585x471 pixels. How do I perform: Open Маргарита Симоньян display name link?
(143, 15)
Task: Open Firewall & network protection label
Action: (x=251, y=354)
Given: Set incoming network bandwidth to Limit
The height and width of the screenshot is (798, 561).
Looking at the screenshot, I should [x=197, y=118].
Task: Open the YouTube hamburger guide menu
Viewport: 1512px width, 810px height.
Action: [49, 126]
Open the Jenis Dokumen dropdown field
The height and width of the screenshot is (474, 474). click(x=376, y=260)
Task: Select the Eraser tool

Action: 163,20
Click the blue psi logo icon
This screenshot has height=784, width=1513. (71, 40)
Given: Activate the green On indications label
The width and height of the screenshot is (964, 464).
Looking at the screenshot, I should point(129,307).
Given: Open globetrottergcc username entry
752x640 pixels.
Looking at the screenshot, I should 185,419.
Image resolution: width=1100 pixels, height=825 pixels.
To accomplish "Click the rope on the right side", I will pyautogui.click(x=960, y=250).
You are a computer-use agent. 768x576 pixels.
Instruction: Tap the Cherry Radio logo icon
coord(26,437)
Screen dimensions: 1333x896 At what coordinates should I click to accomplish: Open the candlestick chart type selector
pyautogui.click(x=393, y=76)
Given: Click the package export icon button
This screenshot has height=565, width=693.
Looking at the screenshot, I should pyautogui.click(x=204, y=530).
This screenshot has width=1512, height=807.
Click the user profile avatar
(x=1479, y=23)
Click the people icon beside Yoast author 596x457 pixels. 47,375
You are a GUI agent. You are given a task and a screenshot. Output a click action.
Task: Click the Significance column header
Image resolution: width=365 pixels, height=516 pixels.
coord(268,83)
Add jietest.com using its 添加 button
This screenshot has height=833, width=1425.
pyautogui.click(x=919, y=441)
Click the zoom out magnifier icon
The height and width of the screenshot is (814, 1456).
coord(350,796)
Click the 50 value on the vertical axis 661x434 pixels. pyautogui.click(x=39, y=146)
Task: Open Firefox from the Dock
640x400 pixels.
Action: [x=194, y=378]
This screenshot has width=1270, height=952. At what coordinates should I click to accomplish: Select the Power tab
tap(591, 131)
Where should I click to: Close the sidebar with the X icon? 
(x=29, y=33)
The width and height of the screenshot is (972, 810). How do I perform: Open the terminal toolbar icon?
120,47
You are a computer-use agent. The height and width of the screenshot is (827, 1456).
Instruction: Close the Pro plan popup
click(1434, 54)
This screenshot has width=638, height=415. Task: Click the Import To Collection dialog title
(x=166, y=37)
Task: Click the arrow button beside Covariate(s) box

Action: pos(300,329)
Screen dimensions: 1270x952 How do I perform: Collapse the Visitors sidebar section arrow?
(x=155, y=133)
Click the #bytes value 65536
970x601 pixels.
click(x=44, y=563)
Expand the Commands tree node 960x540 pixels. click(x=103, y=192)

......

In full and without deviation, reproduce the entries above.

585x471 pixels. How do I perform: Open Маргарита Симоньян display name link?
(143, 15)
Task: Open Firewall & network protection label
Action: (x=251, y=354)
Given: Set incoming network bandwidth to Limit
The height and width of the screenshot is (798, 561).
Looking at the screenshot, I should [x=197, y=118].
Task: Open the YouTube hamburger guide menu
Viewport: 1512px width, 810px height.
Action: [49, 126]
Open the Jenis Dokumen dropdown field
The height and width of the screenshot is (474, 474). click(x=376, y=260)
Task: Select the Eraser tool

Action: 163,20
Click the blue psi logo icon
This screenshot has height=784, width=1513. (71, 40)
Given: Activate the green On indications label
The width and height of the screenshot is (964, 464).
Looking at the screenshot, I should point(129,307).
Given: Open globetrottergcc username entry
752x640 pixels.
Looking at the screenshot, I should 185,419.
Image resolution: width=1100 pixels, height=825 pixels.
To accomplish "Click the rope on the right side", I will pyautogui.click(x=960, y=250).
You are a computer-use agent. 768x576 pixels.
Instruction: Tap the Cherry Radio logo icon
coord(26,437)
Screen dimensions: 1333x896 At what coordinates should I click to accomplish: Open the candlestick chart type selector
pyautogui.click(x=393, y=76)
Given: Click the package export icon button
This screenshot has height=565, width=693.
Looking at the screenshot, I should pyautogui.click(x=204, y=530).
This screenshot has width=1512, height=807.
Click the user profile avatar
(x=1479, y=23)
Click the people icon beside Yoast author 596x457 pixels. 47,375
You are a GUI agent. You are given a task and a screenshot. Output a click action.
Task: Click the Significance column header
Image resolution: width=365 pixels, height=516 pixels.
coord(268,83)
Add jietest.com using its 添加 button
This screenshot has height=833, width=1425.
pyautogui.click(x=919, y=441)
Click the zoom out magnifier icon
The height and width of the screenshot is (814, 1456).
coord(350,796)
Click the 50 value on the vertical axis 661x434 pixels. pyautogui.click(x=39, y=146)
Task: Open Firefox from the Dock
640x400 pixels.
Action: [x=194, y=378]
This screenshot has width=1270, height=952. At what coordinates should I click to accomplish: Select the Power tab
tap(591, 131)
Where should I click to: Close the sidebar with the X icon? 
(x=29, y=33)
The width and height of the screenshot is (972, 810). How do I perform: Open the terminal toolbar icon?
120,47
You are a computer-use agent. The height and width of the screenshot is (827, 1456).
Instruction: Close the Pro plan popup
click(1434, 54)
This screenshot has width=638, height=415. Task: Click the Import To Collection dialog title
(x=166, y=37)
Task: Click the arrow button beside Covariate(s) box

Action: pos(300,329)
Screen dimensions: 1270x952 How do I perform: Collapse the Visitors sidebar section arrow?
(x=155, y=133)
Click the #bytes value 65536
970x601 pixels.
click(x=44, y=563)
Expand the Commands tree node 960x540 pixels. click(x=103, y=192)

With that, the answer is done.